Beberapa ekspatriat yang telah tinggal di Kerajaan selama bertahun-tahun berupaya untuk tetap menjaga tradisi budaya asal mereka. Bahkan, mereka berusaha agar mewariskannya dari satu generasi ke generasi berikutnya.
“Saya pikir makanan adalah hal khusus yang membuat seseorang tetap terhubung dengan rumah atau akarnya. Ini nostalgia bagi kami ketika berbuka puasa jauh dari rumah,” ucap salah satu ekspatriat asal Chennai, India, Arshin Fathima, dikutip di Arab News, Kamis (7/4).
Fathima telah menyebut Arab Saudi sebagai rumahnya selama 12 tahun terakhir. India adalah negara dengan budaya yang beragam, sehingga setiap kota memiliki masakan khas masing-masing yang eksklusif untuk Ramadhan.
Secara tradisional, meja buka puasa akan dipenuhi oleh bubur atau sup yang disebut ganji. Panganan ini dibuat dengan nasi dan lentil, serta rempah-rempah yang sangat ringan. Di atas meja juga akan tersedia gorengan renyah dan lembut yang disebut medu vada, yang terbuat dari lentil.
Kedua makanan ini merupakan pendingin yang baik dan ringan di perut setelah seharian berpuasa. Meski ada jenis makanan lain, ia merasa tanpa ganji dan medu vada, puasa ala Chennai tidak akan lengkap.
Ketika ditanya apakah ada kesamaan antara makanannya dan meja buka puasa tradisional Saudi, Fathima dengan antusias menjawab ada. Salah satunya adalah keju dan daging sambousek, kunafa dan logaimat. Sambousek harus menjadi hal pertama yang diambil anak-anak ketika mereka berbuka.
Ekspatriat lainnya berasal dari Sri Lanka, Dr. Kifaya Ifthikar, telah tinggal di Arab Saudi selama lebih dari 22 tahun. Baginya, meja buka puasa harus terlihat seperti keseimbangan antara kesehatan dan kebahagiaan.
"Dalam masakan Sri Lanka, biasanya selalu gurih. Kami mengonsumsi berbagai macam gorengan irisan daging, roti gulung atau roti dan minuman merah muda pelepas dahaga yang disebut falooda,” ucap dia. Falooda adalah minuman tradisional yang terdiri dari sirup serbat mawar, susu, biji selasih dan terkadang mie vermikulit.

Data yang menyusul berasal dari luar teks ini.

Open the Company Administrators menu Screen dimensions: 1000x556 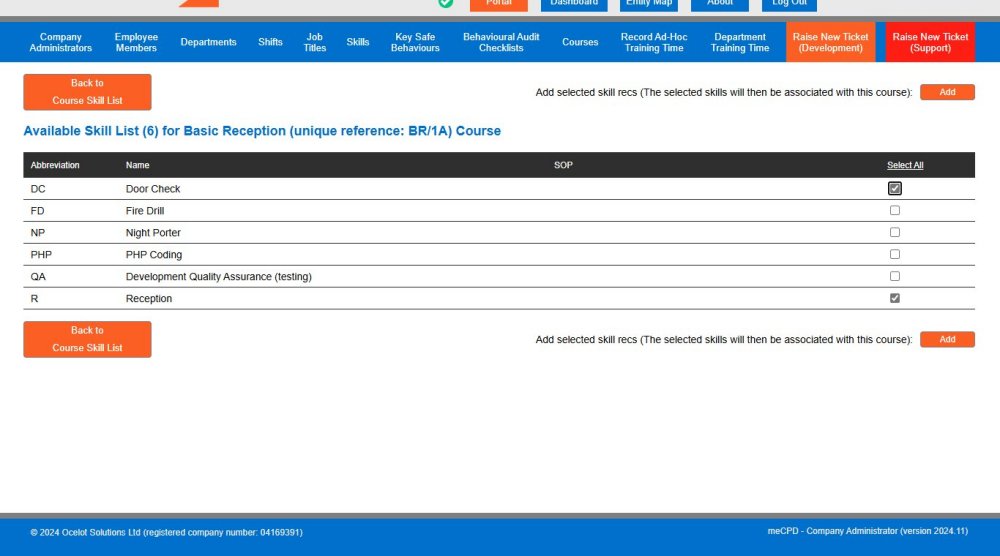(61, 42)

Ifthikar mengatakan, buka puasa di Sri Lanka harus selalu terdiri dari hidangan bubur pedas. Walaupun masakan asalnya sangat berbeda, namun ia melihat ada beberapa kesamaan dengan panganan Saudi.
Salah satunya adalah gorengan irisan daging (cutlets) yang dapat dengan mudah diganti dengan falafel, atau bubur yang diganti dengan sup oatmeal. Selain itu, buah kurma akan selalu menjadi makanan pokok bagi keluarganya, ditambah dengan seteguk qahwa.
Banyak ekspatriat Muslim yang tinggal dan bekerja di Kerajaan telah mengadopsi gaya tradisional Saudi saat berbuka puasa, dengan sup, hidangan goreng ringan dan manisan, serta Vimto dan kurma klasik.
"Sebagai seorang Amerika yang masuk Islam dan tinggal di Arab Saudi, saya benar-benar mulai jatuh cinta dengan makanan Saudi,” ucap Hana Nemec.
Nemec merupakan warga negara AS yang bekerja sebagai kepala komunikasi untuk Kamar Dagang Amerika. Bagi dia, makanan asal Amerika tidak terasa seperti makanan berbuka puasa. Makanan berbuka puasa sangat istimewa untuknya, karena itu adalah momen pertama rasa syukur atas penangguhan puasa yang dilakukan sebelumnya.
Selain memiliki meja buka puasa ala Saudi, Nemec juga mencoba memasak masakan lokal. Setelah menjadi makanan favorit selama enam tahun terakhir, ia mencoba resep jareesh dan berhasil, setelah beberapa temannya tidak percaya panganan itu dibuat oleh orang non-Saudi.